A union spokeswoman referred The Associated Press to a statement that leaders issued earlier in the week, blaming the city for failing to bridge the financial gap between the proposals.
"It took a strike to get the mayor and CPS to just to trade proposals to bring down exploding class sizes and alleviate desperate shortages of school nurses, social workers, counselors, librarians and more," that statement said. "We shouldn't have to work this hard and we shouldn't have to strike to get our students what they deserve."
A message posted Tuesday on the union's Twitter account said it was "just asking that the mayor stop contradicting herself and the platform she campaigned on."
Lightfoot, a former federal prosecutor, was elected on promises to invest in poor neighborhoods, address Chicago's troubled finances and improve schools. As a candidate, she said she supported moving to an elected Board of Education rather than the mayor-appointed model that gives the city's top elected official enormous control over the school district.
She said Tuesday that the legislation that union leaders back is "fundamentally flawed" but didn't provide details.
Both sides have said in recent days that they made progress on the teachers' top priorities, including stricter limits on class sizes and additional staffing.
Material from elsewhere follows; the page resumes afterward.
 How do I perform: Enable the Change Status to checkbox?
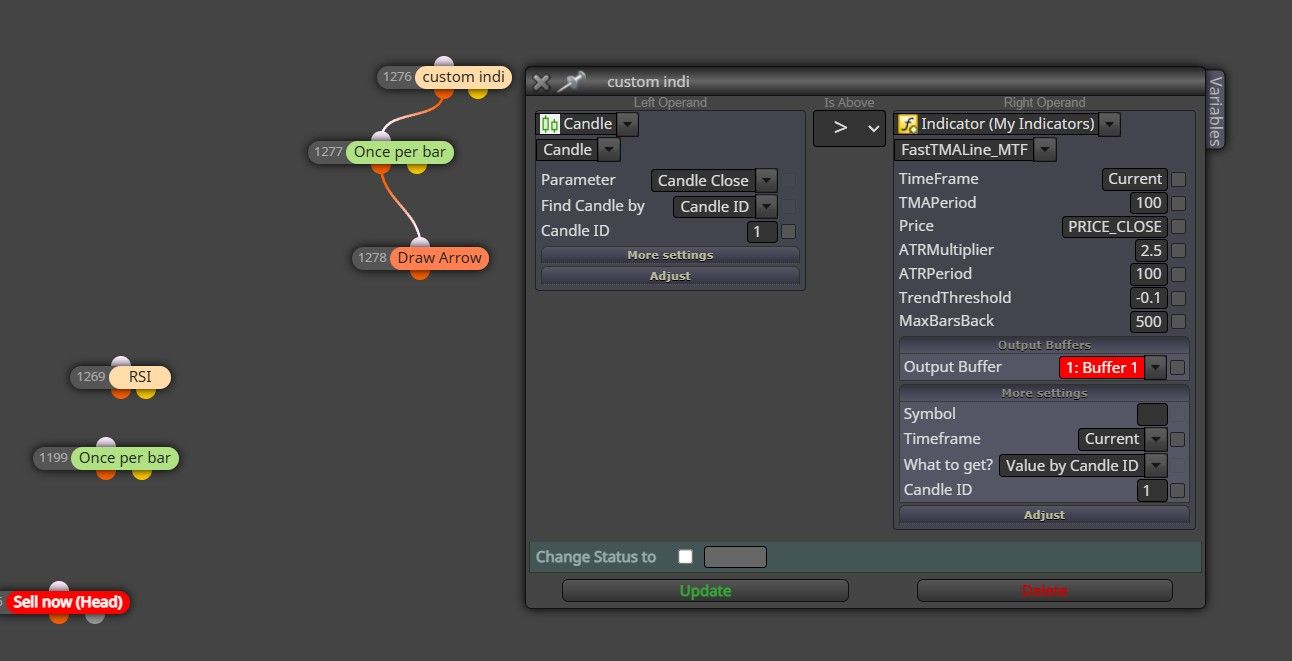(685, 557)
Talks resumed Tuesday, hours after a 16-hour bargaining session wrapped up without a tentative agreement.
A representative for the teachers union suggested after the late-night session ended early Tuesday that Lightfoot could settle the dispute by committing to more resources for schools.
General Counsel Robert Bloch said the union representing 25,000 teachers is awaiting the city's response. He says the parties have narrowed their differences, "but we're not there yet."
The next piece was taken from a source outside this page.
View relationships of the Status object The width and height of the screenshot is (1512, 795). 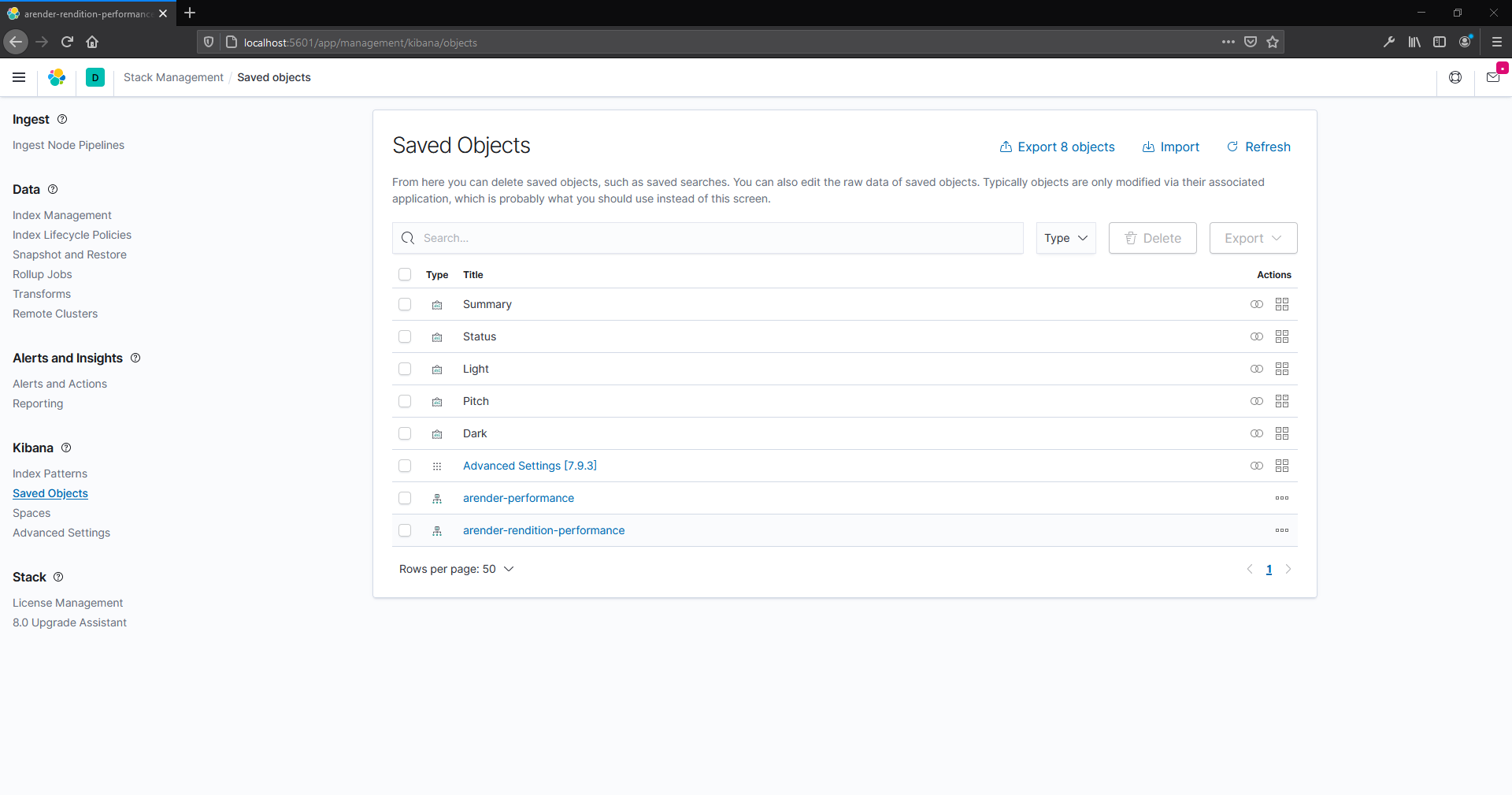pyautogui.click(x=1281, y=336)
But Lightfoot and the district's CEO, Janice Jackson, said Tuesday that union leaders are to blame for the impasse.
Jackson called the union's demand for more preparation time "a last-minute grab to take away precious instructional time."
"There is no justifiable reason that kids should be prevented from going back into class tomorrow because we refused to reduce the length of the school day or the length of the school year," she said.
Adding preparation time has been among teachers' demands since negotiations toward a new contract began months ago. But as they prepared to strike and set up picket lines, union officials and teachers more often spoke about reducing the size of classes and adding staff, including librarians, social workers and nurses.
Under the 2012 deal that ended the last major teachers' strike in the city, teachers surrendered some paid preparation time.
They now want those 30 minutes restored for elementary school teachers, who were guaranteed at least 15 minutes at the beginning of the school day under the contract that expired this summer. The union argues that teachers need that time to prepare lessons and says it's unfair to expect educators to do that work unpaid outside of school hours.
"One of the great things about collective bargaining is that it gives the parties a chance to really figure out what's working and what isn't working," said Robert Bruno, a professor of labor and employment at the University of Illinois Chicago. "So, they agree to a contract, live with it for a while and then say this isn't working the way we thought it would, or here are the unintended consequences."
In a 2017 analysis of teachers' labor contracts, the National Council on Teacher Quality found teachers in large school districts typically get 45 minutes per day to plan. Some of the contracts also specify the amount of time teachers have to collaborate with colleagues.
The district has reached a tentative agreement with a separate union representing thousands of school support staff who went on strike alongside the teachers union. Leaders of that union have said staff won't return to work until teachers get a deal too.